The proposal, made in partnership with Star Bulk Carriers (NASDAQ:SBLK), values the acquisition at approximately $1.433 billion and represents a premium aligned with Genco’s own publicly disclosed Net Asset Value (NAV).
Semiramis Paliou, CEO of Diana Shipping, expressed frustration over the Genco Board’s refusal to engage, characterizing their dismissal as an attempt at self-entrenchment rather than a focus on shareholder value.
Paliou specifically addressed Genco's skepticism regarding the financing of the deal, clarifying that the $1.102 billion in acquisition debt is fully committed and independent of any secondary vessel sales to Star Bulk.
An additional $331 million in committed funds is earmarked for Diana’s internal debt refinancing and does not impact the closing of the Genco transaction.

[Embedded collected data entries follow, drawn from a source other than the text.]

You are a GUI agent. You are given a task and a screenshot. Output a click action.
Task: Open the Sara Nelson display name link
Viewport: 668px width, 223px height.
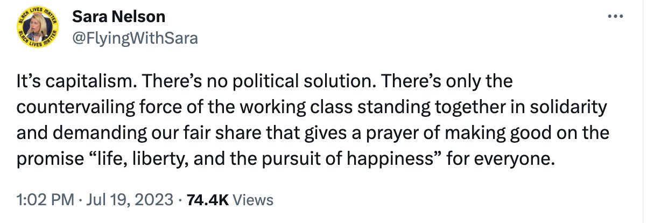point(118,17)
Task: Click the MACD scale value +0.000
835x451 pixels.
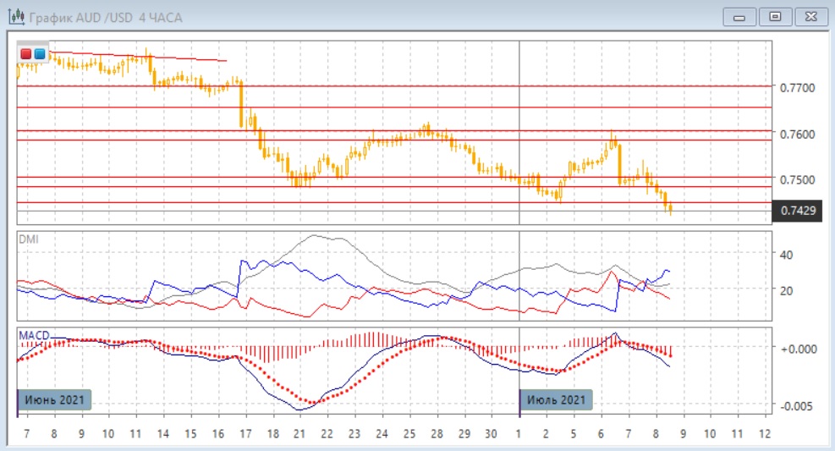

The tension between the two dry bulk giants has now shifted toward a formal proxy contest.
Diana, which already owns 14.8% of Genco's outstanding common stock, stated it has "no choice" but to nominate a slate of independent directors to the Genco Board.
These nominees will be tasked with exploring all value-creation opportunities that the current management has allegedly ignored.
The strategic rationale for the deal involves Diana acquiring Genco's entire fleet and subsequently offloading selected vessels to Star Bulk to optimize the combined balance sheet.
While Genco has questioned the pricing of these side-sales, Diana maintains that those arrangements are irrelevant to the guaranteed $23.50 cash payout for Genco’s minority shareholders.